● **TRY IT**
The lines to reproduce run from the one containing "For every named" through the final line of the entries; write them out exactly and add nothing.

● **SOURCE DATA**
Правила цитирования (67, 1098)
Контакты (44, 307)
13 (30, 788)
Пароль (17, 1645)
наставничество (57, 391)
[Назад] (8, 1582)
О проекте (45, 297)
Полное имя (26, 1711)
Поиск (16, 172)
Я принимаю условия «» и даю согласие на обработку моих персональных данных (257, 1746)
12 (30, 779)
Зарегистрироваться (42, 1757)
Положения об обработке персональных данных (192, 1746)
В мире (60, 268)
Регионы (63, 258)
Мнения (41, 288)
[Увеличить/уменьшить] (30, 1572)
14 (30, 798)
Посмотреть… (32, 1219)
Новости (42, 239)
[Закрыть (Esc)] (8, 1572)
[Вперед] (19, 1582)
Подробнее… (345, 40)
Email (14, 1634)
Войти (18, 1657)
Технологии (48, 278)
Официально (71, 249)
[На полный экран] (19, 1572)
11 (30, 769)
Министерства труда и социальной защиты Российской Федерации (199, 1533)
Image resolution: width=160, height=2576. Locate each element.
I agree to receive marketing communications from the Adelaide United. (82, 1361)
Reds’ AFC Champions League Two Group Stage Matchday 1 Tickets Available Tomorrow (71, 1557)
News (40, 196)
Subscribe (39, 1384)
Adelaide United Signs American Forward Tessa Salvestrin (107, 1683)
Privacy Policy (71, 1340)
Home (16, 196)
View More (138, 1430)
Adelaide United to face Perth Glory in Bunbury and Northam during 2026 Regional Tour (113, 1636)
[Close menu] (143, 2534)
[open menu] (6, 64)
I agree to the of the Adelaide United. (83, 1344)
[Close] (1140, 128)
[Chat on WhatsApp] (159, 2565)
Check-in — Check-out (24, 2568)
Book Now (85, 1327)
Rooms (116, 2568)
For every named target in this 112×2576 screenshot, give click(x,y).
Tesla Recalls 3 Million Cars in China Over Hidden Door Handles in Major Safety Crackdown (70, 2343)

● **RESPONSE**
For every named target in this 112×2576 screenshot, give click(x,y).
Tesla Recalls 3 Million Cars in China Over Hidden Door Handles in Major Safety Crackdown (70, 2343)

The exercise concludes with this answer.